EXERCISE »
Copy the lines from the one with "This screenshot has width=1389, height=868." to the one with "Action: tap(399, 18)", changing "column header" to "column heading" and leaving everything else as it is.

[Some records]
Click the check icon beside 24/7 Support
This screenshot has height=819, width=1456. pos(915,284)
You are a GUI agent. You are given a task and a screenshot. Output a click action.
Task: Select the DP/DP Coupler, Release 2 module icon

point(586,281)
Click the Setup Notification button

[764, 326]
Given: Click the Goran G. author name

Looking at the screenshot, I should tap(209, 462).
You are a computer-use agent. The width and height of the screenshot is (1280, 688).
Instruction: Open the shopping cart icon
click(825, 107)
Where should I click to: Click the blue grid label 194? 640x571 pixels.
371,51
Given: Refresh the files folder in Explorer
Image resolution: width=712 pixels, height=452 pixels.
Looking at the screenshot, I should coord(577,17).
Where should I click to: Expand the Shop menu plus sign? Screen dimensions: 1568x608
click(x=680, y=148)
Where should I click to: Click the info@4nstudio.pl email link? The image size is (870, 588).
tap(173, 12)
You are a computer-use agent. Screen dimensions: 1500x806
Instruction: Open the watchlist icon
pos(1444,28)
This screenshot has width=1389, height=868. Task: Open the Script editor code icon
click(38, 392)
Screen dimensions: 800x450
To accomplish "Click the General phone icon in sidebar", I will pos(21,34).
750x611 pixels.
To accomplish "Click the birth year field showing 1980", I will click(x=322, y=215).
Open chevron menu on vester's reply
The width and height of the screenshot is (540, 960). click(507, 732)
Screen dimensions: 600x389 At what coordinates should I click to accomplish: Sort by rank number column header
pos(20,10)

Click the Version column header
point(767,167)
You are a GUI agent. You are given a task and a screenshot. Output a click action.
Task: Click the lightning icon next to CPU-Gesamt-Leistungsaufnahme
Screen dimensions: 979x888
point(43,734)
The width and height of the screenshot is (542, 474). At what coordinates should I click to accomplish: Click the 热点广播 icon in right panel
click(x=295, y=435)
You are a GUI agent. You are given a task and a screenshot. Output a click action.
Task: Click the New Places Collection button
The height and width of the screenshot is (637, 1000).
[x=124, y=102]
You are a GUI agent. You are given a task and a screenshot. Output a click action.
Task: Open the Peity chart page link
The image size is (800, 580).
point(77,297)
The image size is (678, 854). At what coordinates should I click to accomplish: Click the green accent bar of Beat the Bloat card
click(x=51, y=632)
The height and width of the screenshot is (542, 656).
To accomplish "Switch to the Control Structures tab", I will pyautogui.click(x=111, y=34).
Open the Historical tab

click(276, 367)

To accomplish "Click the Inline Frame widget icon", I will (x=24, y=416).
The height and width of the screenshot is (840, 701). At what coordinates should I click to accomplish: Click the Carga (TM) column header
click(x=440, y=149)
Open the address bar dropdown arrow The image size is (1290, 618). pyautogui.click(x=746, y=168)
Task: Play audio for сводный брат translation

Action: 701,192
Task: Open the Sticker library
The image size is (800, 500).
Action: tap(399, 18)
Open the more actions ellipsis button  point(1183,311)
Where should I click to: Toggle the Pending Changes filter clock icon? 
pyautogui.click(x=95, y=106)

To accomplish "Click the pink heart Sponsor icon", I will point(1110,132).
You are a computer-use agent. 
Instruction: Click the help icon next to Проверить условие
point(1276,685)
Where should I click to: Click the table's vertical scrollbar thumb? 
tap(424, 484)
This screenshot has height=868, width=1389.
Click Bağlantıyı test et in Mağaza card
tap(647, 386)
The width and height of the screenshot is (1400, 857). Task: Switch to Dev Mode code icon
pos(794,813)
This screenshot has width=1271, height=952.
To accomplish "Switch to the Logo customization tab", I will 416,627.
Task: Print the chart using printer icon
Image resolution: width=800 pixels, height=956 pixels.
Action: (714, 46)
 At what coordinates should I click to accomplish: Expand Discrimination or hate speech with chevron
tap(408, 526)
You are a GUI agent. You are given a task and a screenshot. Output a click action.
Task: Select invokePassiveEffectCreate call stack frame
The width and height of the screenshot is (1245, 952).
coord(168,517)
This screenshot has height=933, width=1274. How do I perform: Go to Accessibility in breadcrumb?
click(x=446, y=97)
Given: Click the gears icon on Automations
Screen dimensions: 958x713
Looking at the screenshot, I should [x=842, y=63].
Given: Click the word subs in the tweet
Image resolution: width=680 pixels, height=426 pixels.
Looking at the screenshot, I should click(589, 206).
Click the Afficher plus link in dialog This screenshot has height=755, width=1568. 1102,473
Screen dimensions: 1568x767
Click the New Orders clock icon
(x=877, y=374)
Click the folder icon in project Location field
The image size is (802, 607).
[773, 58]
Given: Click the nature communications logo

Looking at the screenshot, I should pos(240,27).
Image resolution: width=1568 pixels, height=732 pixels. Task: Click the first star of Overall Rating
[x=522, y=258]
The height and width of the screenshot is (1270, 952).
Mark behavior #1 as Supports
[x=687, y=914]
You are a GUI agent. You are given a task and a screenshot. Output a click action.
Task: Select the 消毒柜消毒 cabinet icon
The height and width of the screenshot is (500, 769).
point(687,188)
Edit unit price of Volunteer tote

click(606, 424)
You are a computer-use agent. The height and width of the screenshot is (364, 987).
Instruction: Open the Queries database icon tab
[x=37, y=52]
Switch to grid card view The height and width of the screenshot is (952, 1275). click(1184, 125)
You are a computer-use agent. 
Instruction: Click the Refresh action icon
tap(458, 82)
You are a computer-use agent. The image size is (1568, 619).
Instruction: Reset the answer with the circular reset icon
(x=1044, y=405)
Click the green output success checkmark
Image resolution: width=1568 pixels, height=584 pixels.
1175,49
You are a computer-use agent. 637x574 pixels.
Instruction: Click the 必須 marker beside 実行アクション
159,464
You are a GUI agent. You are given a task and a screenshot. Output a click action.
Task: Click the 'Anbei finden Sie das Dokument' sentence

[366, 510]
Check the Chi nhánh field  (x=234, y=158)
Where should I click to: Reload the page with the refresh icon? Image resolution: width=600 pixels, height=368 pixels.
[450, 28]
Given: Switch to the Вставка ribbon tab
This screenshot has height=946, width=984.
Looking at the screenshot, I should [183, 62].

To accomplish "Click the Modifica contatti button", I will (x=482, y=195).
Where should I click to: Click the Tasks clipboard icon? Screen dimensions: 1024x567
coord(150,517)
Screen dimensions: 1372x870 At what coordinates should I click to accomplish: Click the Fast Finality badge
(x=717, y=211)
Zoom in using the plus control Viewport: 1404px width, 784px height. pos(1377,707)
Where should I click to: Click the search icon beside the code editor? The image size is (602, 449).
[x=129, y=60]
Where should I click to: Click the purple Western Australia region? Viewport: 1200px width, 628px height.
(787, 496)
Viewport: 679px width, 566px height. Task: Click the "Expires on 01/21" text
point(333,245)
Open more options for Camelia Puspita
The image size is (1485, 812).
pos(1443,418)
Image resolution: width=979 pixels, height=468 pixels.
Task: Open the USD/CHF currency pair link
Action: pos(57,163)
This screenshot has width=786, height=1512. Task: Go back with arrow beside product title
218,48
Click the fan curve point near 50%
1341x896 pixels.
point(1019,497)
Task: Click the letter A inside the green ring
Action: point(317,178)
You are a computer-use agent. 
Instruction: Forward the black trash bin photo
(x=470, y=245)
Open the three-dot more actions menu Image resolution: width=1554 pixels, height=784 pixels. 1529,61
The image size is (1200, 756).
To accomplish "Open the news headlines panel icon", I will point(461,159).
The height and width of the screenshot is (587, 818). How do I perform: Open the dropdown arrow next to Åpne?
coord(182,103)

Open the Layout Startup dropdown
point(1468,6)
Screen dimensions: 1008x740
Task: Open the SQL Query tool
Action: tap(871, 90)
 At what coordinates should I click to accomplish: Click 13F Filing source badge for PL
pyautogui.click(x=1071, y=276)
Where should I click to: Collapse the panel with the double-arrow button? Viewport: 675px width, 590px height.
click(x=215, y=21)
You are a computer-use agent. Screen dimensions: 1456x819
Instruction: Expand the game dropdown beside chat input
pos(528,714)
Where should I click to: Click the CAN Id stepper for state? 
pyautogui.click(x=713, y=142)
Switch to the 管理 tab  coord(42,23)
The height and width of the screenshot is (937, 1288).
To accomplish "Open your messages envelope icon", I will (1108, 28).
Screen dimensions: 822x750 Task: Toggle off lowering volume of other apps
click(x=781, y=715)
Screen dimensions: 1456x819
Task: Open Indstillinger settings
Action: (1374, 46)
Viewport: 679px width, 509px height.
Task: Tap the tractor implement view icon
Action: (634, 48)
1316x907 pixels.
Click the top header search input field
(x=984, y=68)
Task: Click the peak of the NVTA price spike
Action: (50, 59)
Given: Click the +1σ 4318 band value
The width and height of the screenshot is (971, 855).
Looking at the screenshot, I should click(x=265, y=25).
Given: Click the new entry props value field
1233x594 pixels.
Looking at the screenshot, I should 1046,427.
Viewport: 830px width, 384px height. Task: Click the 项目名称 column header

REPLY TO THE TASK »
This screenshot has width=1389, height=868. Task: Open the Script editor code icon
click(38, 392)
Screen dimensions: 800x450
To accomplish "Click the General phone icon in sidebar", I will pos(21,34).
750x611 pixels.
To accomplish "Click the birth year field showing 1980", I will click(x=322, y=215).
Open chevron menu on vester's reply
The width and height of the screenshot is (540, 960). click(507, 732)
Screen dimensions: 600x389 At what coordinates should I click to accomplish: Sort by rank number column heading
pos(20,10)

Click the Version column heading
point(767,167)
You are a GUI agent. You are given a task and a screenshot. Output a click action.
Task: Click the lightning icon next to CPU-Gesamt-Leistungsaufnahme
Screen dimensions: 979x888
point(43,734)
The width and height of the screenshot is (542, 474). At what coordinates should I click to accomplish: Click the 热点广播 icon in right panel
click(x=295, y=435)
You are a GUI agent. You are given a task and a screenshot. Output a click action.
Task: Click the New Places Collection button
The height and width of the screenshot is (637, 1000).
[x=124, y=102]
You are a GUI agent. You are given a task and a screenshot. Output a click action.
Task: Open the Peity chart page link
The image size is (800, 580).
point(77,297)
The image size is (678, 854). At what coordinates should I click to accomplish: Click the green accent bar of Beat the Bloat card
click(x=51, y=632)
The height and width of the screenshot is (542, 656).
To accomplish "Switch to the Control Structures tab", I will pyautogui.click(x=111, y=34).
Open the Historical tab

click(276, 367)

To accomplish "Click the Inline Frame widget icon", I will (x=24, y=416).
The height and width of the screenshot is (840, 701). At what coordinates should I click to accomplish: Click the Carga (TM) column heading
click(x=440, y=149)
Open the address bar dropdown arrow The image size is (1290, 618). pyautogui.click(x=746, y=168)
Task: Play audio for сводный брат translation

Action: 701,192
Task: Open the Sticker library
The image size is (800, 500).
Action: tap(399, 18)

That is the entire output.